/---

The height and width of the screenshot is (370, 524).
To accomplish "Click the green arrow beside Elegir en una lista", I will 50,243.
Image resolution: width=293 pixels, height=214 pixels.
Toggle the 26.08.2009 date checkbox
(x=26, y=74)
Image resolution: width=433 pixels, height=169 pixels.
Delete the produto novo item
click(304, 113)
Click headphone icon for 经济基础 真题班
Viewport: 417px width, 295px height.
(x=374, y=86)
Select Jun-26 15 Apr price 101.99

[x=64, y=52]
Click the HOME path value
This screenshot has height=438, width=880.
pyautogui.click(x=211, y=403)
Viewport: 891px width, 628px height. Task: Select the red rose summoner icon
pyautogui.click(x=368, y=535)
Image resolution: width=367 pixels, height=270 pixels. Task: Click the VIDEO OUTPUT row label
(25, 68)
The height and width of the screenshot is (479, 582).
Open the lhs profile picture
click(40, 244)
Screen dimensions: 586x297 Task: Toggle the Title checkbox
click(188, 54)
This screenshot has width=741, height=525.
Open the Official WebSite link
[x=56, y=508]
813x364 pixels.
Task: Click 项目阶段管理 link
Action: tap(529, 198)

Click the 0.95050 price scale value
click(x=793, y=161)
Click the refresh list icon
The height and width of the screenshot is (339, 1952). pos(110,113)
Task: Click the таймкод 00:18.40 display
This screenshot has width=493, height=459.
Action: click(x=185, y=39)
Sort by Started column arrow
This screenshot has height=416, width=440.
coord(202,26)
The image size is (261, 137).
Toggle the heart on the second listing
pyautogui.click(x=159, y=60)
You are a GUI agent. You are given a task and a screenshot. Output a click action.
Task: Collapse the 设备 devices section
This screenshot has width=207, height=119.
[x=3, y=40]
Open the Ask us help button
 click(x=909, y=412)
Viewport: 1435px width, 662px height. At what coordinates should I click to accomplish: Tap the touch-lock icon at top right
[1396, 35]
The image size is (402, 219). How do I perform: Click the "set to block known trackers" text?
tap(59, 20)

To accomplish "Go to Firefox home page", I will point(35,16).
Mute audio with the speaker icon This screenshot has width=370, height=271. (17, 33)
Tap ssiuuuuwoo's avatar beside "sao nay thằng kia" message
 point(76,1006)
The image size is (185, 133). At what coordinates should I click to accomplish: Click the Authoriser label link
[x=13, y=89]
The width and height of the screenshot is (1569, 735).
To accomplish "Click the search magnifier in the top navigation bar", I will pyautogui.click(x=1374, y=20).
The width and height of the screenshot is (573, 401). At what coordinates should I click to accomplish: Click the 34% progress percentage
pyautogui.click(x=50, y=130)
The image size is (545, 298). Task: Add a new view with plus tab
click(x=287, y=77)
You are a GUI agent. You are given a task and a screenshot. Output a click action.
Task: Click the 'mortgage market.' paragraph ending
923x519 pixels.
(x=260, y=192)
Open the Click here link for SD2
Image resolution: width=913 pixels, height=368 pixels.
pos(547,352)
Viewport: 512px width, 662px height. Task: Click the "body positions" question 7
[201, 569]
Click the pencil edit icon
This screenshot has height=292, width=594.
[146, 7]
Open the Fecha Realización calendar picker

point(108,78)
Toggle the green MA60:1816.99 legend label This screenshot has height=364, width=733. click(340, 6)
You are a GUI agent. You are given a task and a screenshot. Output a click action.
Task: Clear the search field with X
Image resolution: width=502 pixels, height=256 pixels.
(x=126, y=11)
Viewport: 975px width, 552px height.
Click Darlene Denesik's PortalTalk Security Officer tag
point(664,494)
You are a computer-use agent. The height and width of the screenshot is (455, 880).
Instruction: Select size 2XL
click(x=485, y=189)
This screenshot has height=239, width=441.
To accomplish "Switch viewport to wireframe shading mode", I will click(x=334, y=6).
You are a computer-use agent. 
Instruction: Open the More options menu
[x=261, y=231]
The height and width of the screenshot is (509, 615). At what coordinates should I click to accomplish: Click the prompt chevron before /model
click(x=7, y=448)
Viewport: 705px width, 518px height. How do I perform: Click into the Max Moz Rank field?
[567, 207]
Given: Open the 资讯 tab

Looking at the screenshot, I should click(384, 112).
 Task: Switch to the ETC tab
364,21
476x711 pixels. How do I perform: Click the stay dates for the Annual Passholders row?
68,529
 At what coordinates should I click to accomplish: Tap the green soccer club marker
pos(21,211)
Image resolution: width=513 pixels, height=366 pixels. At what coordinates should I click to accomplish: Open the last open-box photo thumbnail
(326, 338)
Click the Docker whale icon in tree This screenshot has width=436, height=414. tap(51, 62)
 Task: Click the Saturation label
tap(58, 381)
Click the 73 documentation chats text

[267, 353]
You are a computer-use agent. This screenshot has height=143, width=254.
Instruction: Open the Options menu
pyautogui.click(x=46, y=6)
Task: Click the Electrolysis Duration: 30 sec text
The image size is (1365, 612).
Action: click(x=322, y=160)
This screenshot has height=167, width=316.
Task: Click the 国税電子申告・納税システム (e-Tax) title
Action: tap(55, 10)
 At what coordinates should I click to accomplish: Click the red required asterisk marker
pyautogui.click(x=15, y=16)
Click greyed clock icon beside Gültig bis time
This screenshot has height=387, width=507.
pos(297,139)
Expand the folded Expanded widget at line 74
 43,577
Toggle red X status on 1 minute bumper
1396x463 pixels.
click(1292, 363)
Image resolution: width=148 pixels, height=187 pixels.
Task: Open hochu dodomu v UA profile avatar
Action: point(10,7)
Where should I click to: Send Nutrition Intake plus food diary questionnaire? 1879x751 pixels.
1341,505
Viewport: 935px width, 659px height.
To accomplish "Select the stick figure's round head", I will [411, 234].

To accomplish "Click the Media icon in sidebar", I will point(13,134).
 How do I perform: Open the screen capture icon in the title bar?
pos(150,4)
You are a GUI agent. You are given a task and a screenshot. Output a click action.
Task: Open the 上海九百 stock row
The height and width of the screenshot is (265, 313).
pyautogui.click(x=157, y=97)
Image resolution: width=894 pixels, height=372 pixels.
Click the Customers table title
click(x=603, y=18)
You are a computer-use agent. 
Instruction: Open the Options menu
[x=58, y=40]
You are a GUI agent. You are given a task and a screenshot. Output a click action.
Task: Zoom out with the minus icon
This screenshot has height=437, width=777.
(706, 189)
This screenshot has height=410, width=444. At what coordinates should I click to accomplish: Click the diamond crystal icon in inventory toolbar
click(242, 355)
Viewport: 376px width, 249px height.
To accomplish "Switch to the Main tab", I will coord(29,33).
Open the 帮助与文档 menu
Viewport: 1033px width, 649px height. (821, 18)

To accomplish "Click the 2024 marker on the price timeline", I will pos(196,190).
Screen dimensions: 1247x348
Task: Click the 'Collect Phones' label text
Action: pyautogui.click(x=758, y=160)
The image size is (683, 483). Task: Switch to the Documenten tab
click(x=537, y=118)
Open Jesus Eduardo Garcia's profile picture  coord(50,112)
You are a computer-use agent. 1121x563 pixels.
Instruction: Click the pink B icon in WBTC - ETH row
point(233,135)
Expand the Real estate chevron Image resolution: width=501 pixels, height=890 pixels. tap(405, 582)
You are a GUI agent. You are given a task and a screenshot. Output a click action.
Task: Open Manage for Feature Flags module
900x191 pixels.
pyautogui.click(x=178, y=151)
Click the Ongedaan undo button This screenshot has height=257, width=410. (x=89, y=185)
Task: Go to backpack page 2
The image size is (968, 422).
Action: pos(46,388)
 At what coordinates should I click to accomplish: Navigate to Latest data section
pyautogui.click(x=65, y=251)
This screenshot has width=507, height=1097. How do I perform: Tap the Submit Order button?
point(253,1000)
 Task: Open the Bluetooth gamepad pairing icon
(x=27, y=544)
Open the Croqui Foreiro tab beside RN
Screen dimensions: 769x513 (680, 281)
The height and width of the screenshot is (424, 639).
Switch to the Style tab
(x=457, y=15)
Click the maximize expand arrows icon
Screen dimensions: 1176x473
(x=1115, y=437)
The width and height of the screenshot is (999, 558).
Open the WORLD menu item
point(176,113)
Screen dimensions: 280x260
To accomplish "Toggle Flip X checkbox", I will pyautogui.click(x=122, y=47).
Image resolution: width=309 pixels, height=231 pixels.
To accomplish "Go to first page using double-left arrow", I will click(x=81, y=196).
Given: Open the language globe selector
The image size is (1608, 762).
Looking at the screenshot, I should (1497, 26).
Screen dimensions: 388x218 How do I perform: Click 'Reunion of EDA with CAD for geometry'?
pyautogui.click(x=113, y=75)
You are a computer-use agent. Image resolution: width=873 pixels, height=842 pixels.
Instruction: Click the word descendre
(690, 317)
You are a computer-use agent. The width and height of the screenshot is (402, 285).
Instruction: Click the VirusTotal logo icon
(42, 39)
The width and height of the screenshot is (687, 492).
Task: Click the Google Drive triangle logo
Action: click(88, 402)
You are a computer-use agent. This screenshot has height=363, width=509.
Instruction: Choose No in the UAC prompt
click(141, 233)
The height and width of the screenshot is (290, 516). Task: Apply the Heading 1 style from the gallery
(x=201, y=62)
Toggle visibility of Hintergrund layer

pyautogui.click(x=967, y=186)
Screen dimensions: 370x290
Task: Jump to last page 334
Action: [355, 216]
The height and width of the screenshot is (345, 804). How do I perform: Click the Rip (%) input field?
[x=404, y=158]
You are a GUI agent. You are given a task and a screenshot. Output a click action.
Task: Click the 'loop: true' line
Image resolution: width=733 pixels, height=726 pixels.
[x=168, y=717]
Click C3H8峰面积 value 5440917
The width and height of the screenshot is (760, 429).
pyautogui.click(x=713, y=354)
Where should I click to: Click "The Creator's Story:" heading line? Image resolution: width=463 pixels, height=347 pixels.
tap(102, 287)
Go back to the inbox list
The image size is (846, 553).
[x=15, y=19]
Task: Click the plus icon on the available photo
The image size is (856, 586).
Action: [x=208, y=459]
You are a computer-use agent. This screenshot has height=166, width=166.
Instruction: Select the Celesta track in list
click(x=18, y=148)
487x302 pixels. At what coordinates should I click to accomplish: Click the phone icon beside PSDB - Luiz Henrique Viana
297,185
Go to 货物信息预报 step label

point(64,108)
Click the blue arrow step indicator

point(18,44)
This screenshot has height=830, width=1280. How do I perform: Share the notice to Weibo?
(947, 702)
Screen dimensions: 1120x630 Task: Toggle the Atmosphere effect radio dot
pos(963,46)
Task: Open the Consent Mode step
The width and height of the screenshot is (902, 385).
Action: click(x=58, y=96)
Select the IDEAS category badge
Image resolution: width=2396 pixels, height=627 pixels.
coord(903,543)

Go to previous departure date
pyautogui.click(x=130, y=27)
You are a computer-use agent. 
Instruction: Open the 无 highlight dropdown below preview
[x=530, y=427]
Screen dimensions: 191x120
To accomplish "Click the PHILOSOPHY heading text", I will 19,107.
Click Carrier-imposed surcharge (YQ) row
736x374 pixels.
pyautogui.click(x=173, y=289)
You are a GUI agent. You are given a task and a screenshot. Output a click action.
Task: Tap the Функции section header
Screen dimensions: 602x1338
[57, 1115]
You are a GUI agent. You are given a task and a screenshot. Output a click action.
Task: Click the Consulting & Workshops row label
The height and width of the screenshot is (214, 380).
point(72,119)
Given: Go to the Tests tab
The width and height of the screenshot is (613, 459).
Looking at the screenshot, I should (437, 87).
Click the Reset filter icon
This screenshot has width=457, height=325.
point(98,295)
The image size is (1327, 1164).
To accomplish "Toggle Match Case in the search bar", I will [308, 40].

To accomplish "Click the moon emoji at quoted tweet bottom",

\---

Activity. Report the number of lines in the listing above that hold the word "search", and give no other text.

Exercise solution. 3